On Minnesota’s Iron Range, Trump’s Tariffs Could Be Boom or Bust – by Charles Homans (New York Times – March 30, 2025)

https://www.nytimes.com/

A region near the Canadian border, whose mines provide most of the new ore used in producing domestic steel — and cars — has a lot at stake as trade wars intensify.

Once a week, most weeks, the ground in Chisholm, Minn., shudders underfoot. “When they blast over here, we can feel it in town over there,” Jed Holewa, a City Council member, explained as he looked out over the pit of the Hibbing Taconite mine, a machine-made canyon of flint-colored earth extending to the hills just southwest of town.

The low rumble of controlled explosions is reassuring in an area where few livelihoods are more than a couple of degrees removed from the mines. But this month the ground beneath the Iron Range has begun to shift in a very different way.

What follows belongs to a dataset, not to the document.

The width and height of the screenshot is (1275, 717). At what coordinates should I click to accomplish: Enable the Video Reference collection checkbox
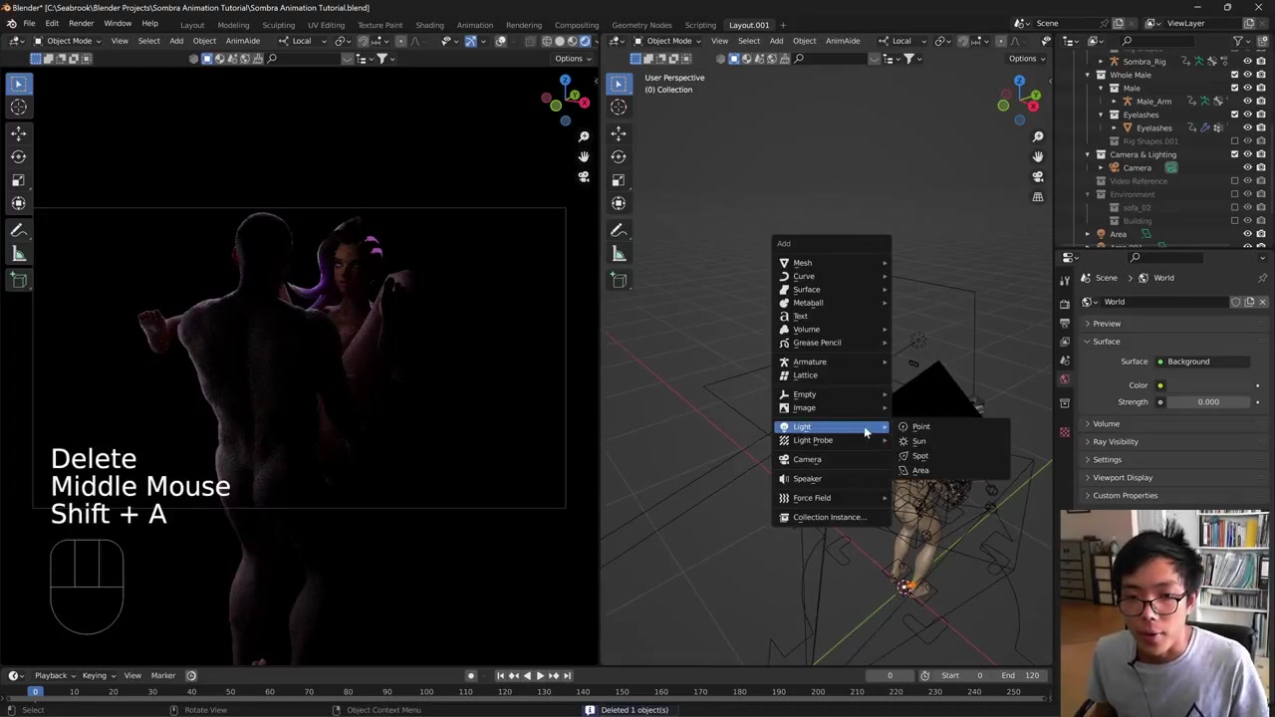pyautogui.click(x=1234, y=181)
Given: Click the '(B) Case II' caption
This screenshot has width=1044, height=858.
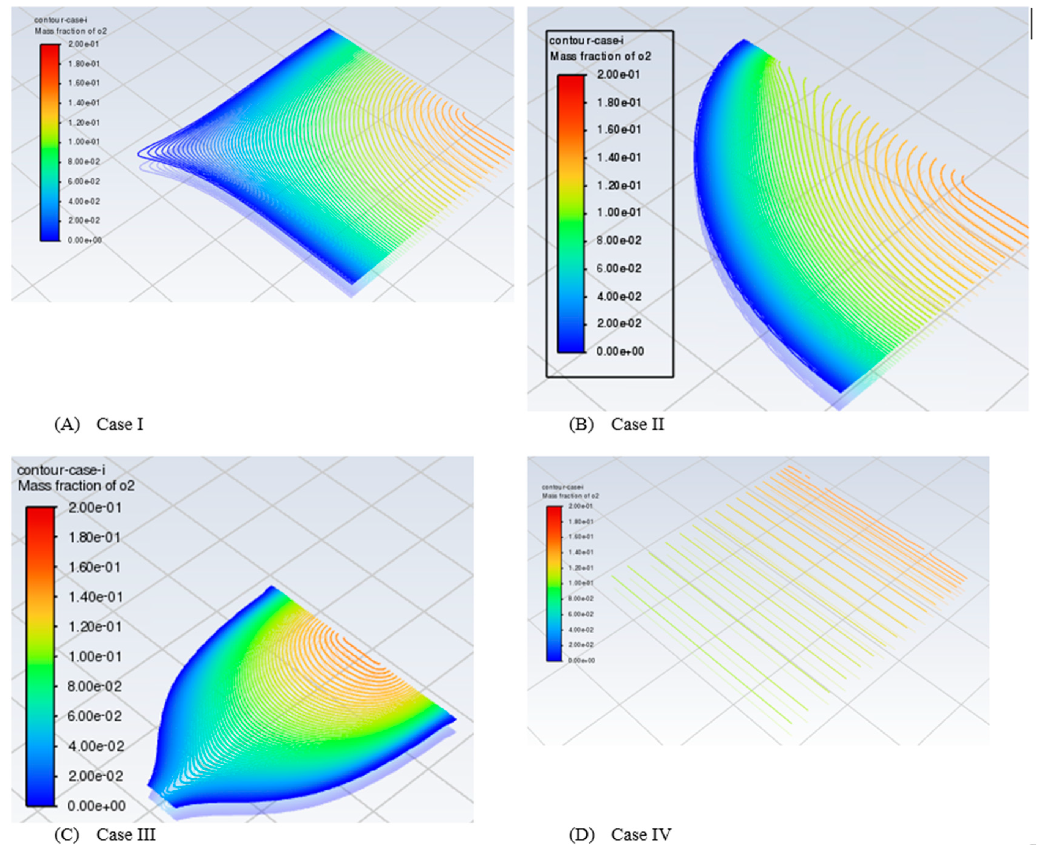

The sedimentary rock known as taconite, found in abundance in northern Minnesota, yields most of the United States’ iron ore, which in turn is made into steel used by the American auto industry. Thus the seismic effects of President Trump’s March 26 announcement of a 25 percent tariff on all cars and auto parts imported into the United States. The measure is meant to benefit the domestic auto industry, and has earned praise from labor leaders.